Permintaan Tertulis:
Salin tanpa perubahan bagian dari bacaan tentang solidaritas dan mentalitas yang diawali kata-kata "Dari sudut pandang" dan diakhiri kata-kata "kesejahteraan (well-being) bersama.".

Bacaan:
Trust atau kepercayaan terbentuk dalam kebersamaan yang anggotanya saling menghargai keunikan, daya dan martabat satu sama lain. Solidaritas memungkinkan kebersamaan seperti itu. Dengan solidaritas, seseorang memperlakukan orang lain sebagai orang yang peduli terhadapnya, sebagai tempat yang memadai untuk bertukar pikiran dan dimintai bantuan. Solidaritas menjadikan orang-orang saling percaya. Dengan demikian, dapat disimpulkan solidaritas memfasilitasi hubungan saling-percaya.
Mentalitas Sosial vs Mentalitas Anti-Sosial


Dari sudut pandang psikologi, titik fokus kajian untuk memahami rentetan perilaku menyimpang di Indonesia disorotkan pada faktor mentalitas. Istilah mentalitas merujuk pada karakteristik mental yang didasari oleh norma tertentu, mencakup nilai (value), sikap, cara pikir, pola pengolahan informasi dan pengambilan keputusan serta orientasi tindakan. Faktor mentalitas ini perlu diletakkan dalam konteks masyarakat sebagai perwujudan kesepakatan hidup bersama untuk mencapai kesejahteraan (well-being) bersama.

Data Sumber:
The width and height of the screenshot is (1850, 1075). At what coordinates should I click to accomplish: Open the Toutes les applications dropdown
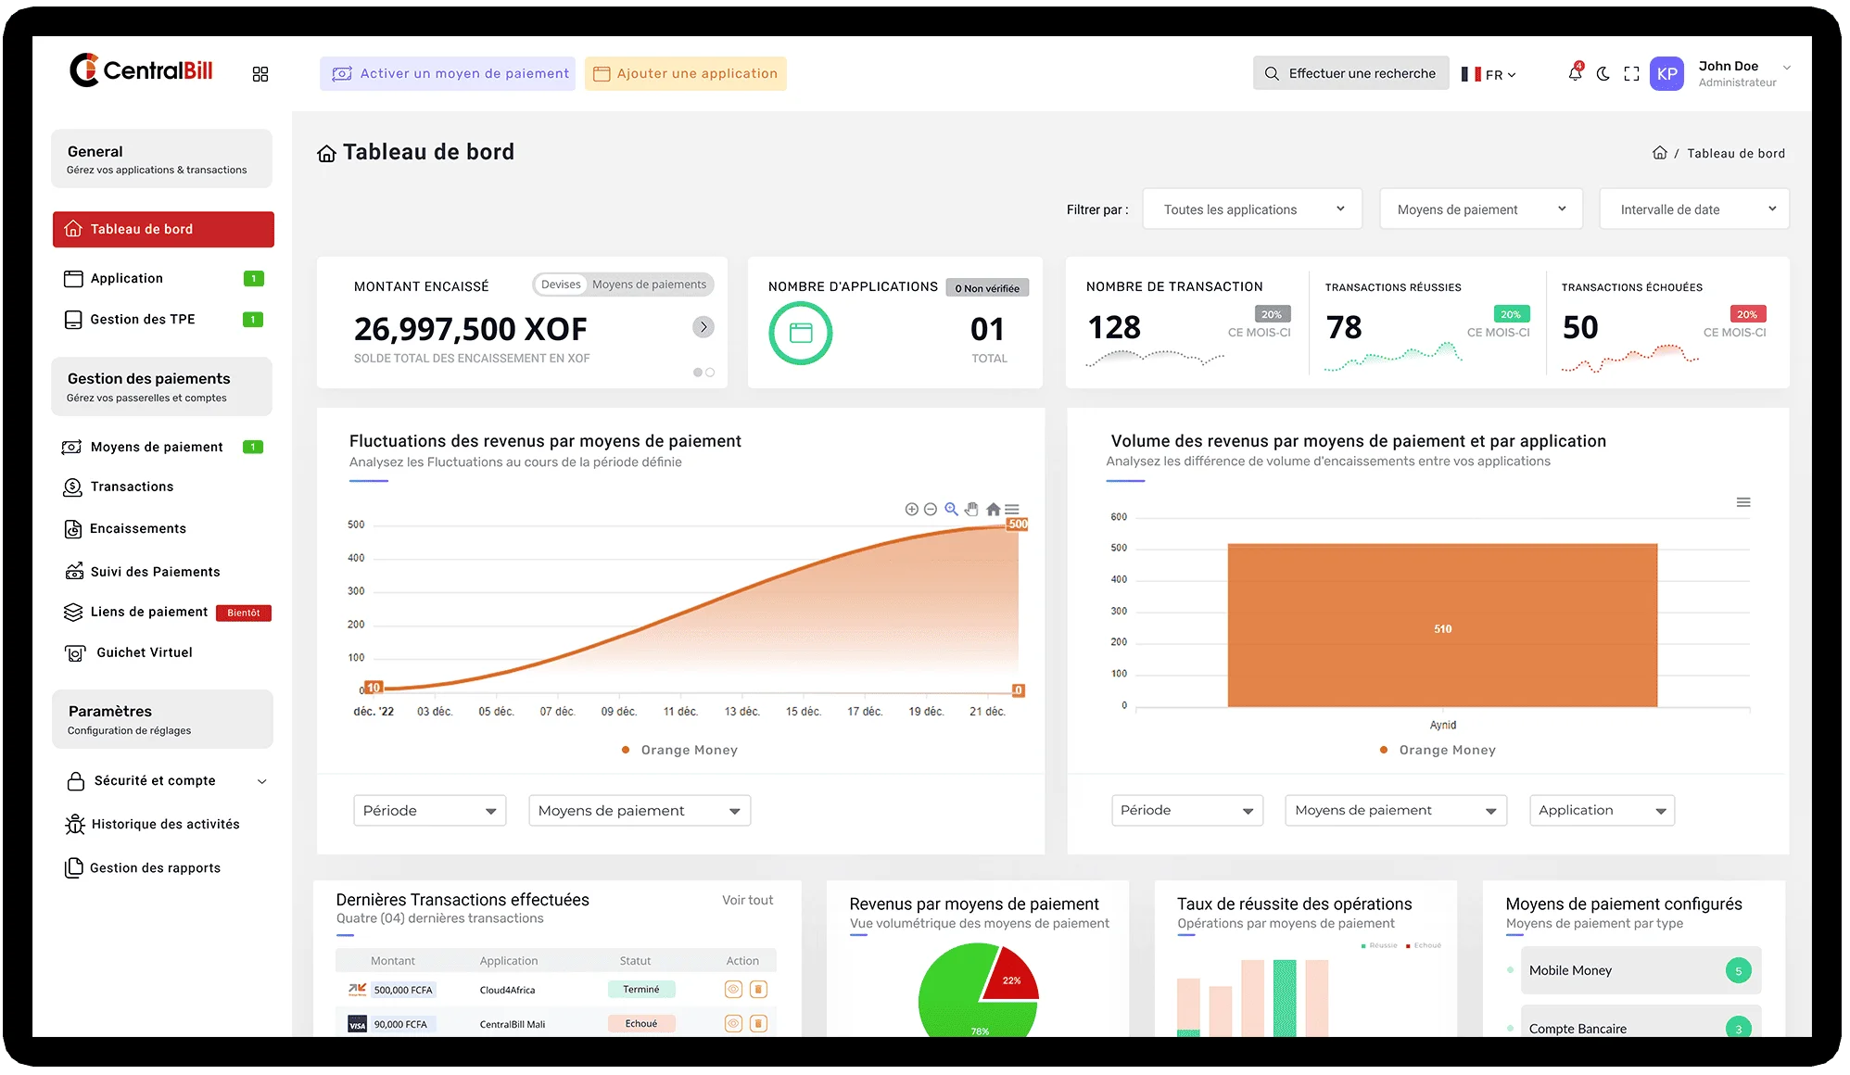click(x=1252, y=209)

Hasil Tugas:
Dari sudut pandang psikologi, titik fokus kajian untuk memahami rentetan perilaku menyimpang di Indonesia disorotkan pada faktor mentalitas. Istilah mentalitas merujuk pada karakteristik mental yang didasari oleh norma tertentu, mencakup nilai (value), sikap, cara pikir, pola pengolahan informasi dan pengambilan keputusan serta orientasi tindakan. Faktor mentalitas ini perlu diletakkan dalam konteks masyarakat sebagai perwujudan kesepakatan hidup bersama untuk mencapai kesejahteraan (well-being) bersama.